» EXERCISE AIM
Would you copy exactly the lines in the data below from the one that has "Task: Click the" through the one that has "This screenshot has width=1000, height=645.", dropping any pictures?

» Dataset entries
* * * * * * *

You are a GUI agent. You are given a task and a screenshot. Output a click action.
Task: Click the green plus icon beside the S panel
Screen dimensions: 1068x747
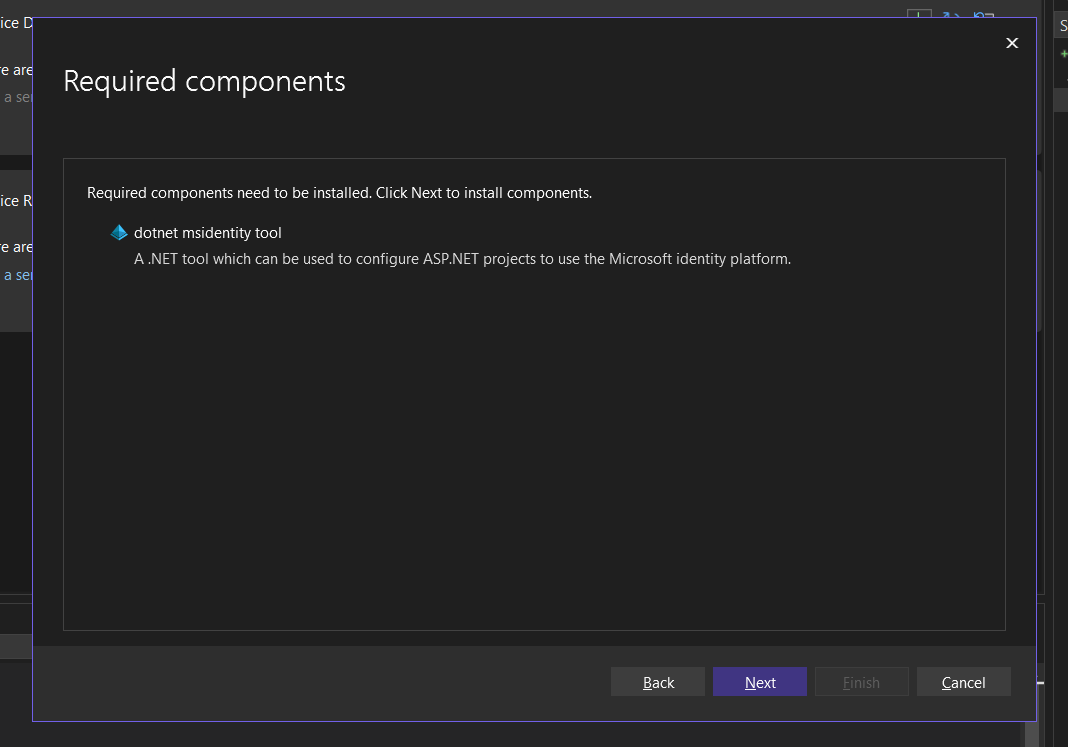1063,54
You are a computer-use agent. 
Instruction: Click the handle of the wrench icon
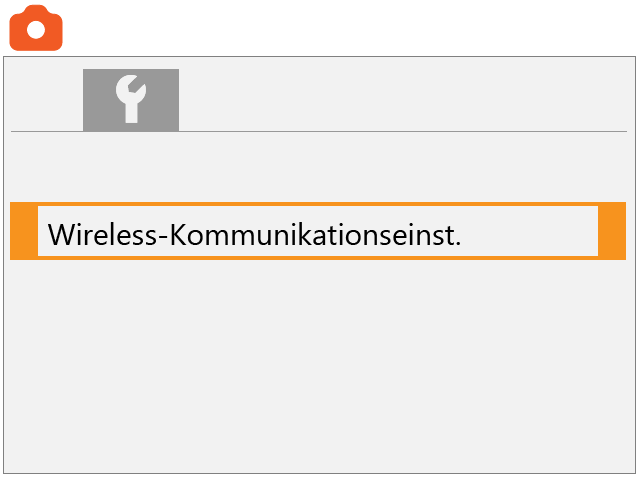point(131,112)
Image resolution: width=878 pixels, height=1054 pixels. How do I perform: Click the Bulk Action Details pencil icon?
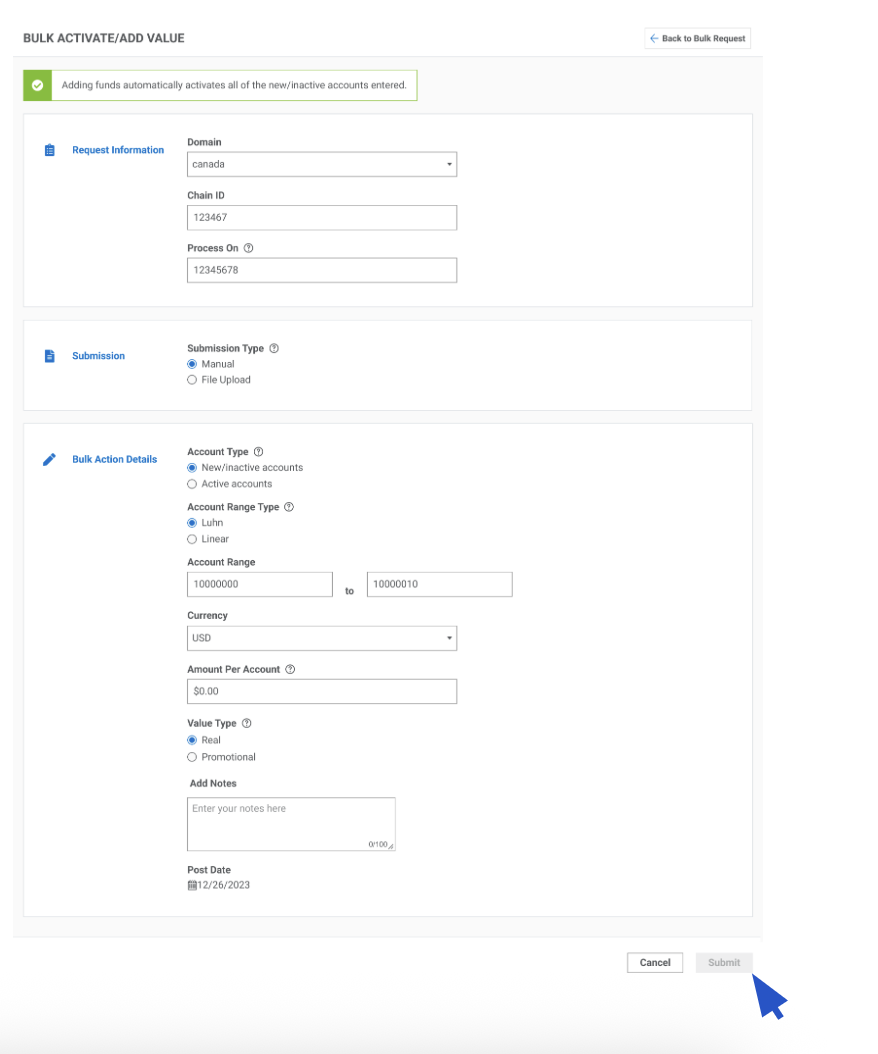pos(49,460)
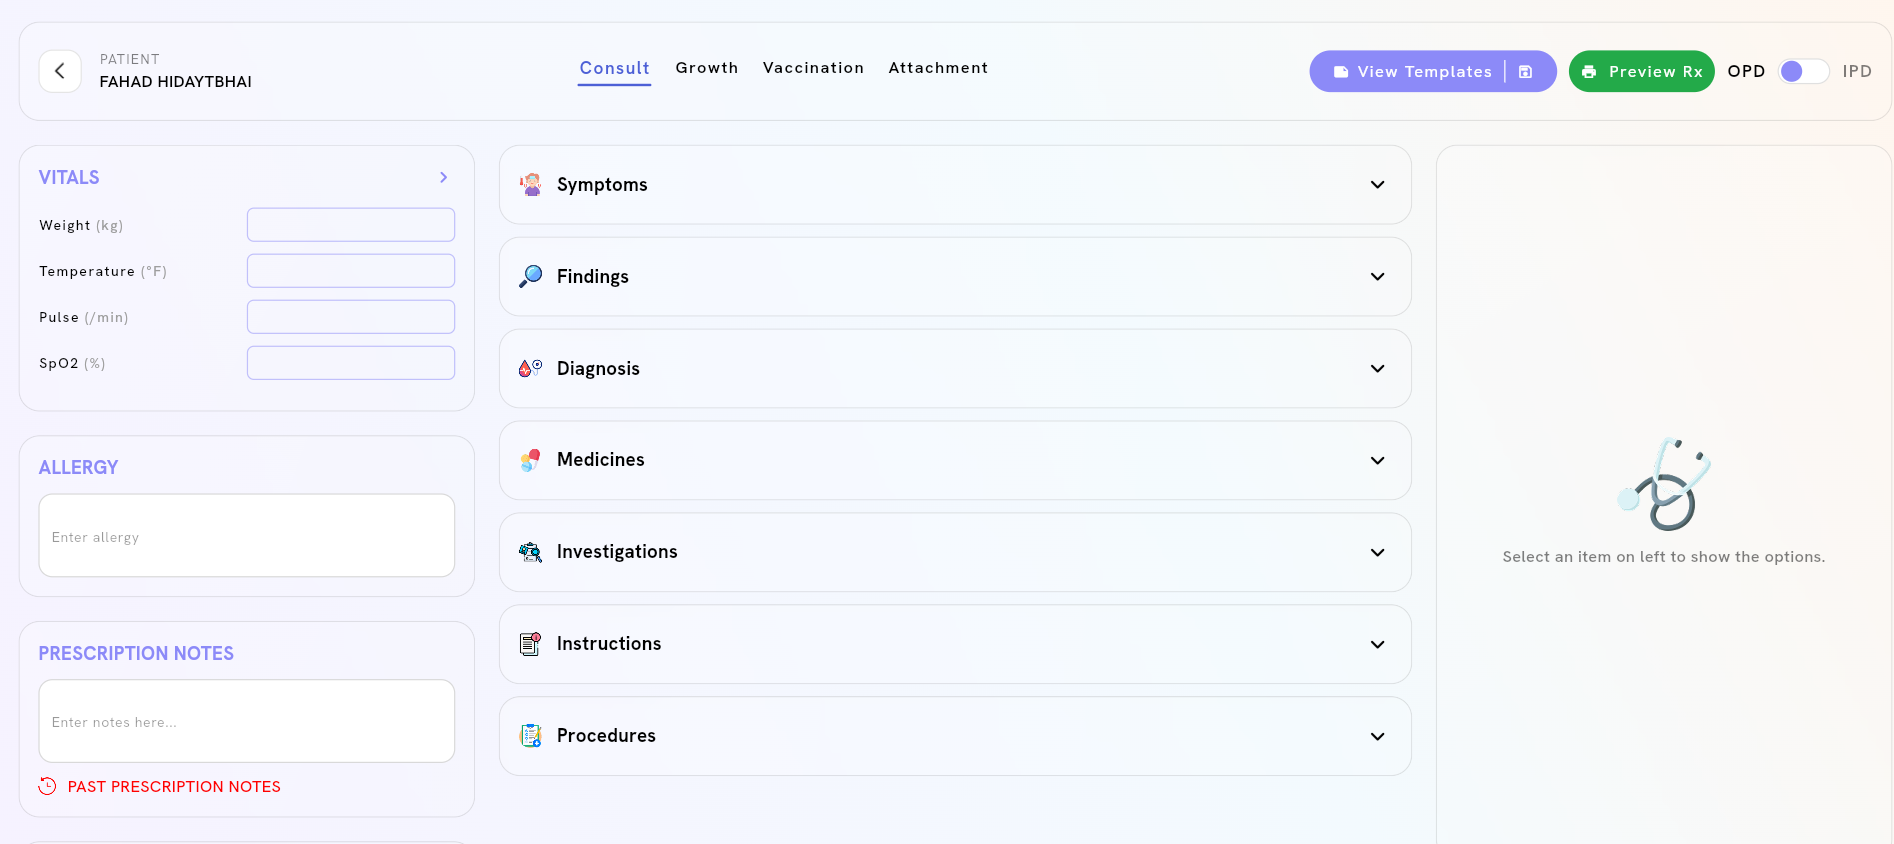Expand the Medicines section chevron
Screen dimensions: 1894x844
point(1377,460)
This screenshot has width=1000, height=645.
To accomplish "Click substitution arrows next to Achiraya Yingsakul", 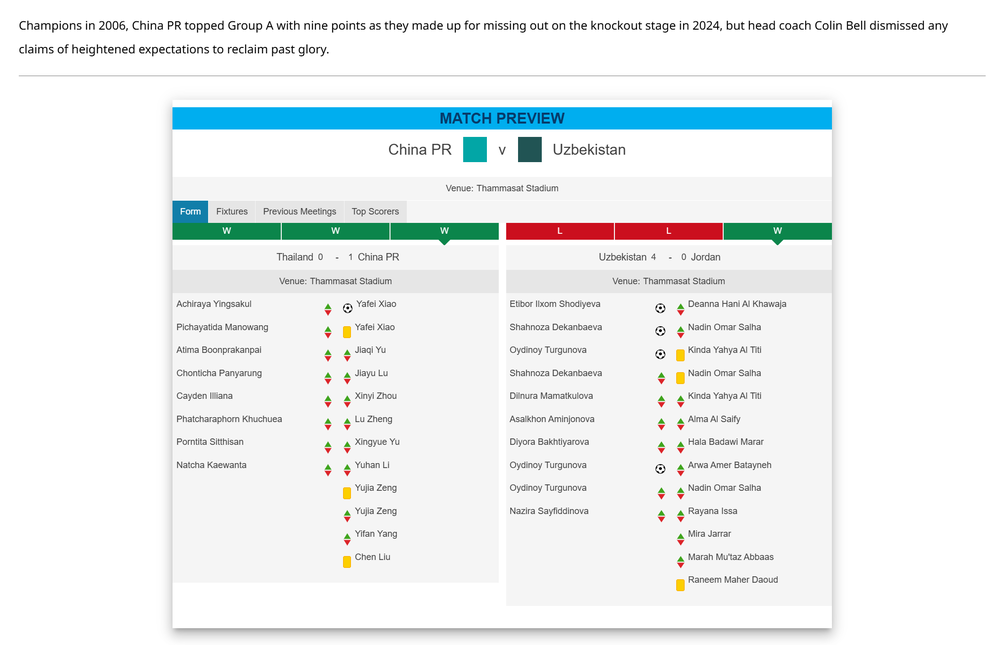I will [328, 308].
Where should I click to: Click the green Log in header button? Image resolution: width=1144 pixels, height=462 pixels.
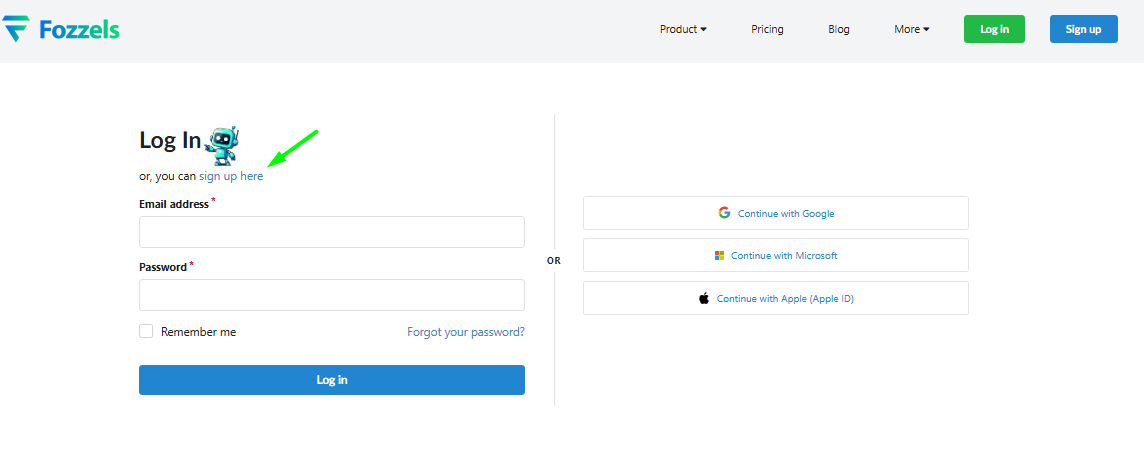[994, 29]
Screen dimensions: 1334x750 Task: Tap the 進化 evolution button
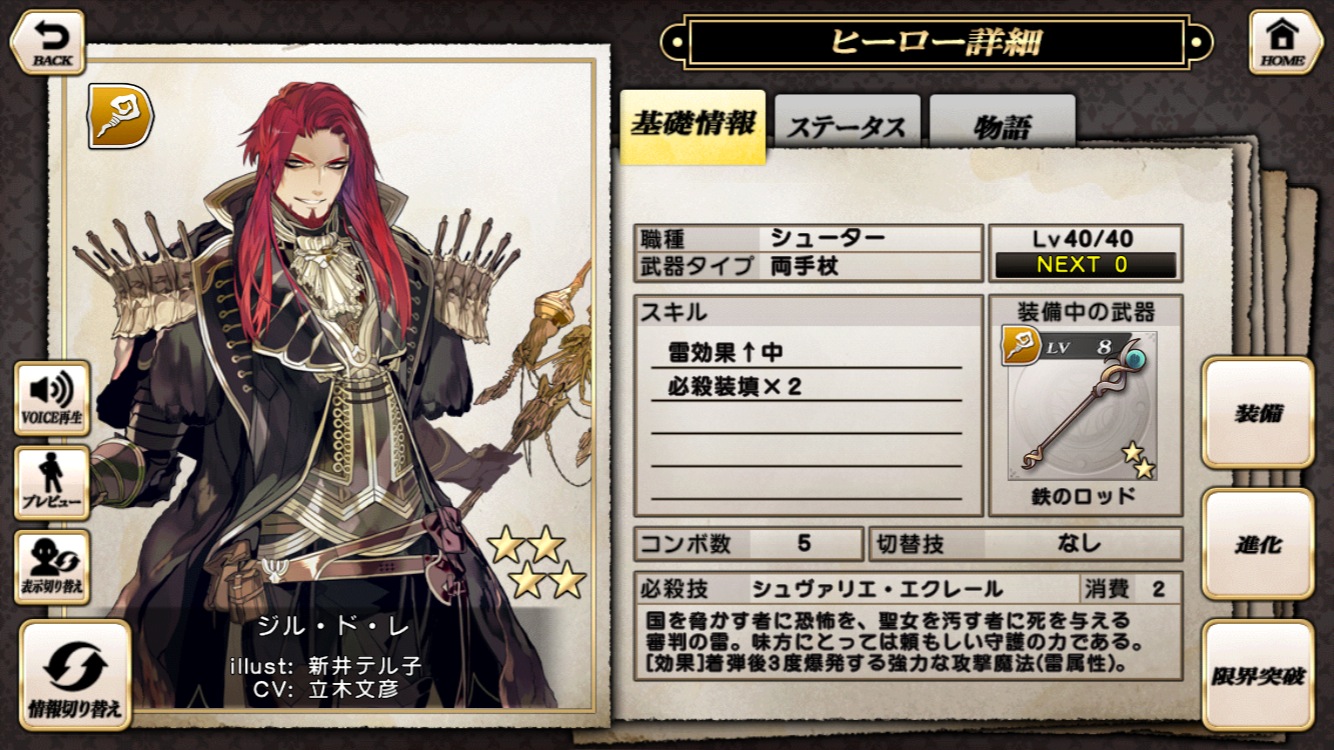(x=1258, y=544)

* * * * * * *

» ANSWER BOX
Task: Click the green plus icon beside the S panel
Screen dimensions: 1068x747
1063,54
You are a computer-use agent. 
Instruction: Click the handle of the wrench icon
point(131,112)
Image resolution: width=878 pixels, height=1054 pixels. How do I perform: Click the Bulk Action Details pencil icon?
pos(49,460)
Expand the Medicines section chevron
Screen dimensions: 1894x844
point(1377,460)
This screenshot has width=1000, height=645.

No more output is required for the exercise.